- What is expected
Update the Easter sermon passage starting with "Even tho Alex" and going on through "next day’s climb." so that "rock face" stands wherever "cliff" appears.

- Quoted text
Walker, MN

6th Sunday of Easter             “Our Inspiring View”

May 14, 2023                             1Peter 3:13-22  


Dear brothers & sisters in Christ,

Alex Honnold is a 30-something man from California  who has one claim-to-fame:   ‘free-solo climbing,’  or ‘free soloing.’   That’s a term used for those who climb cliffs without ropes or safety harnesses.   He’s considered the best in the world.   While most of us look at a cliff or mountain for its natural beauty,  Alex looks at it as a challenge = a puzzle of foot-holds & hand-holds.   You can easily find a picture of him climbing a rugged cliff,  suspended high above the ground. (displayed)  What we want to notice this morning is the tension between the struggle of the rock climber  and the inspiration of the setting.

In almost any picture of this rock climber,  we see only his hands & feet holding him to the stone.  His body leans into the rock,  his hands are lodged in a crevice,  and his face is close to the stone.  Looking at the larger setting,  we see what inspired him to do this.  The vast expanse of rock jutting up into the sky;  the endless blue heavens & puffy clouds above him;  the thick forest or green landscape below him.   We call this a ‘juxtaposition’:  his limited vision vs. the unlimited view;  the panoramic beauty vs. his focused struggle;  the world of life vs. being one hand-hold away from falling to his death.   This is a picture of tension.  Alex’s personal vision is limited, & his struggle is intense & dangerous.   But he’s part of the world that is much larger than his limited experience;  & the whole beauty of creation is much more than any single struggle with a cliff.

Even tho Alex Honnold says that he is anti-religion & an atheist,   as Christians – we can identify with this life-tension.   To be a listening, learning, & following disciple of Jesus is often difficult;  to climb from morning to night in our rocky daily life can be an intense struggle.

Yet, the Spirit of God draws us to the cliff  and we are challenged to climb;  often with our face pressed against the wall,  searching for a good foot-hold,  & always facing death.   But by God’s Word we can also see that larger scenic view;   we see a real spiritual beauty in this life,  with the promise of life to come,   and we are inspired to carry on  to the next day’s climb.


In the Epistle reading,  Peter writes a letter to some churches,  and offers them an majestic & inspiring view of life & salvation.   He writes to Christians in various places:

in Pontus, Galatia, Cappadocia, Asia, & Bithynia.   Even tho these are churches in different cultures,  one thing is common among them:  they are all struggling.   The people are all having difficulty with discipleship.   They are surrounded by self-focused, worldly people;  /people immoral in thinking & living;  /biased against those who strive for God’s truth;  /they are against those who are trying to live by what is right & wrong;  /against those who fear God  & strive to be kind to others.

- Material provided
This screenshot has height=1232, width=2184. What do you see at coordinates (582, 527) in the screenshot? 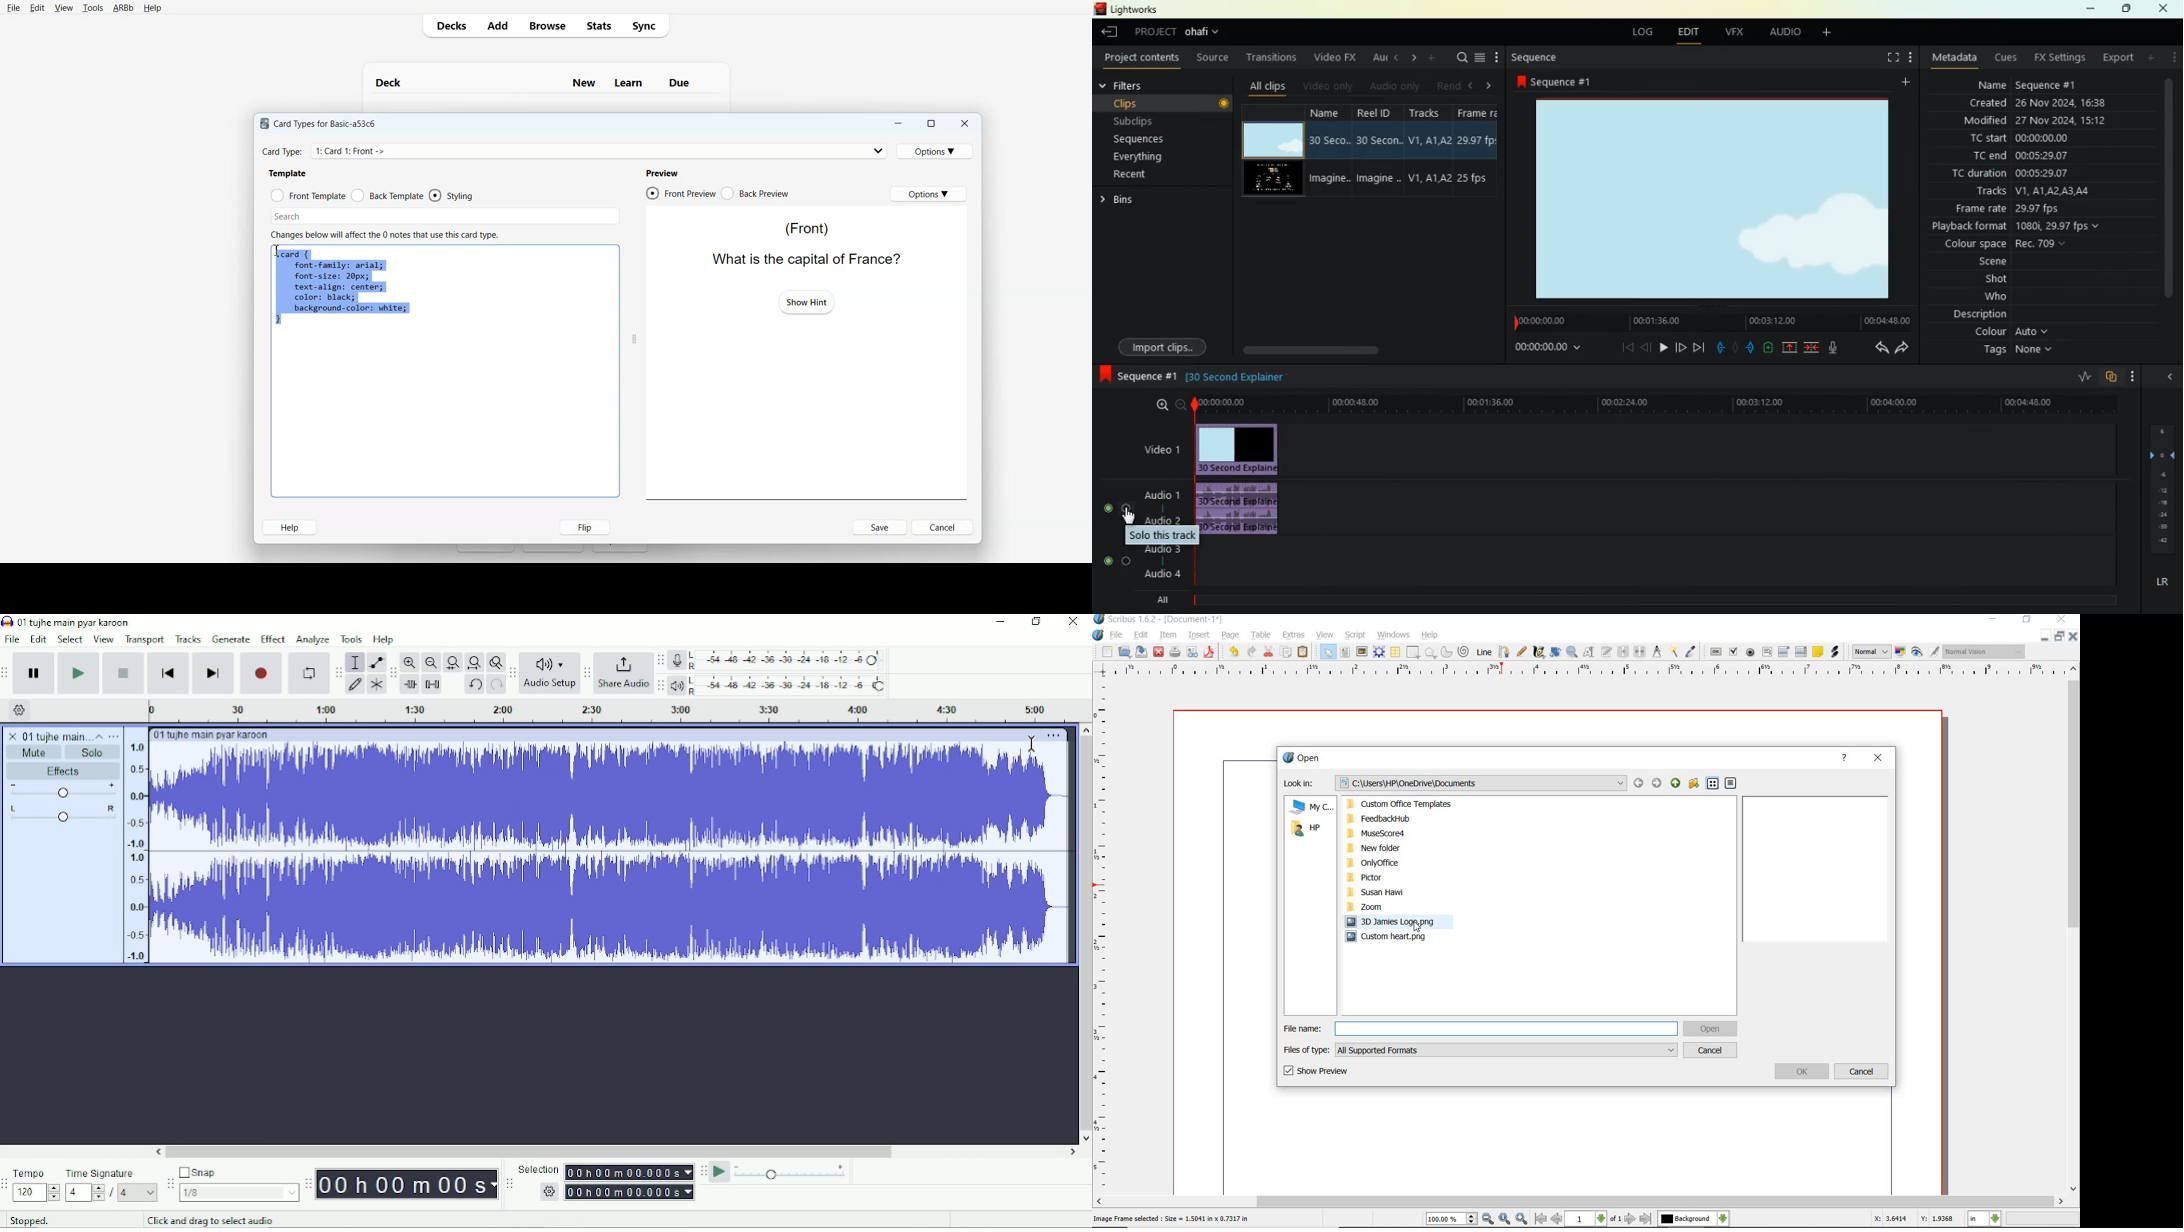
I see `Flip` at bounding box center [582, 527].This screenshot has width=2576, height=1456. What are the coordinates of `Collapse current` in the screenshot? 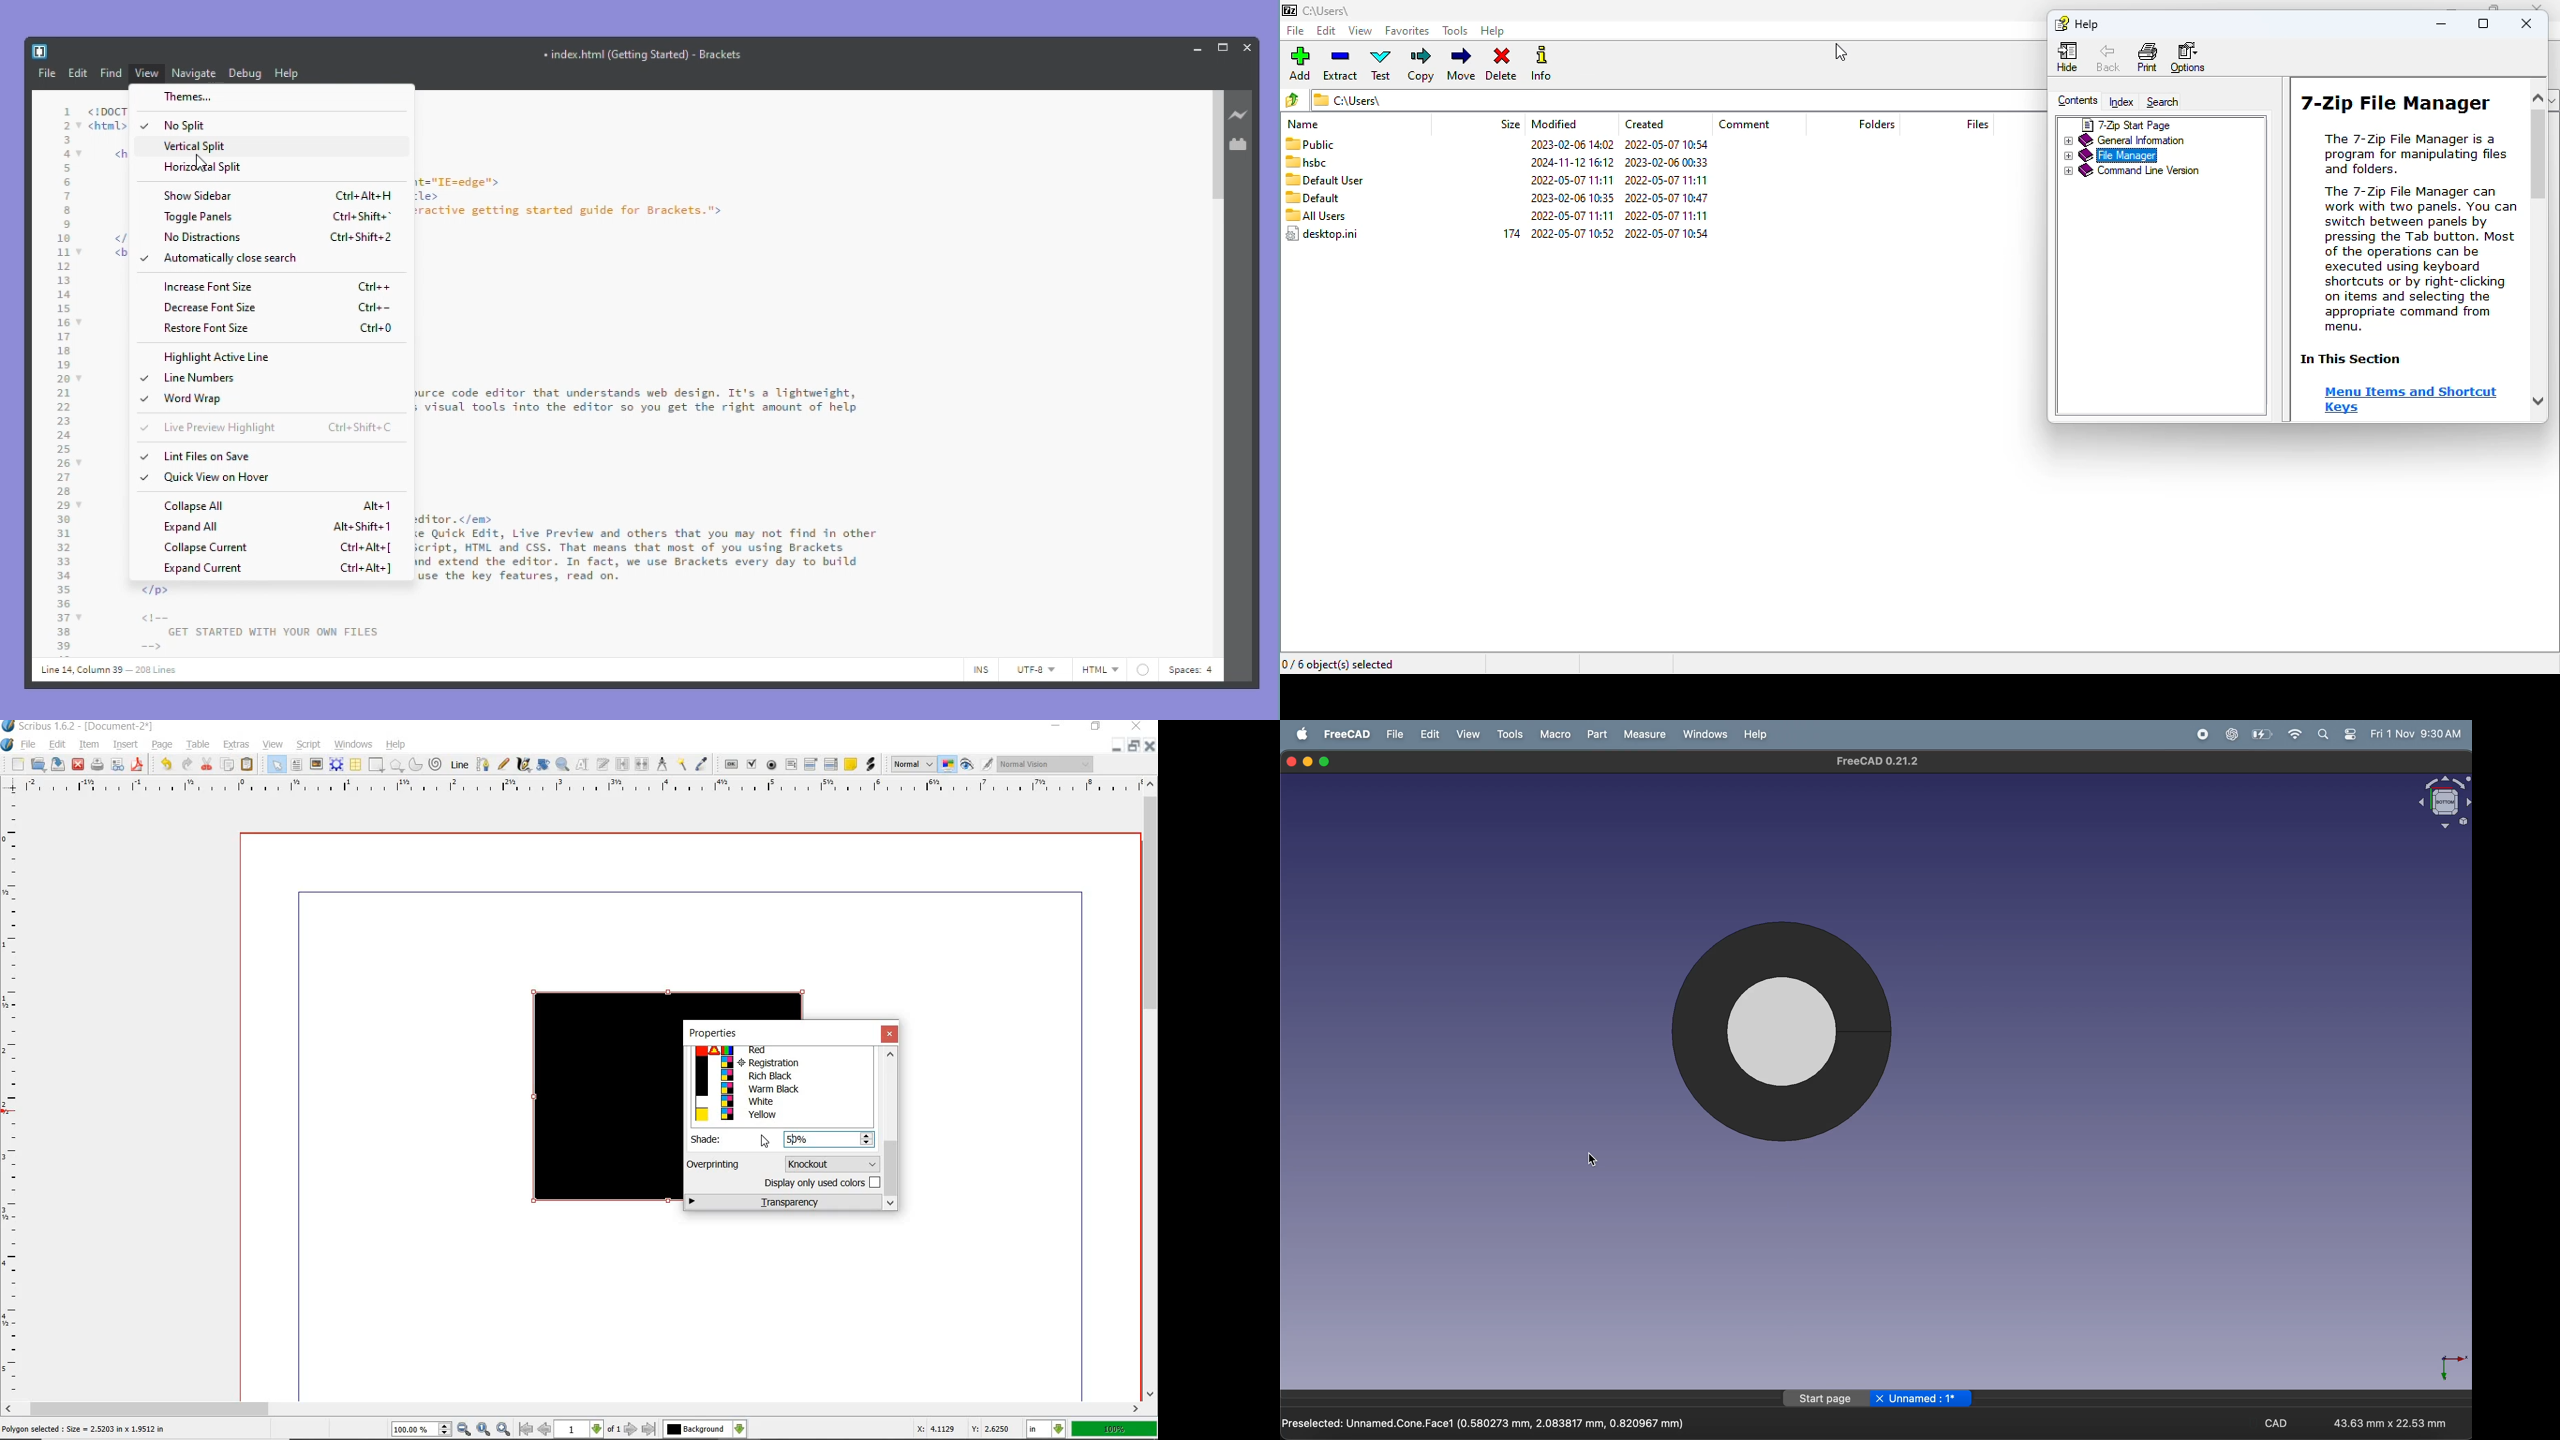 It's located at (281, 547).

- Task response
Even tho Alex Honnold says that he is anti-religion & an atheist,   as Christians – we can identify with this life-tension.   To be a listening, learning, & following disciple of Jesus is often difficult;  to climb from morning to night in our rocky daily life can be an intense struggle.

Yet, the Spirit of God draws us to the rock face  and we are challenged to climb;  often with our face pressed against the wall,  searching for a good foot-hold,  & always facing death.   But by God’s Word we can also see that larger scenic view;   we see a real spiritual beauty in this life,  with the promise of life to come,   and we are inspired to carry on  to the next day’s climb.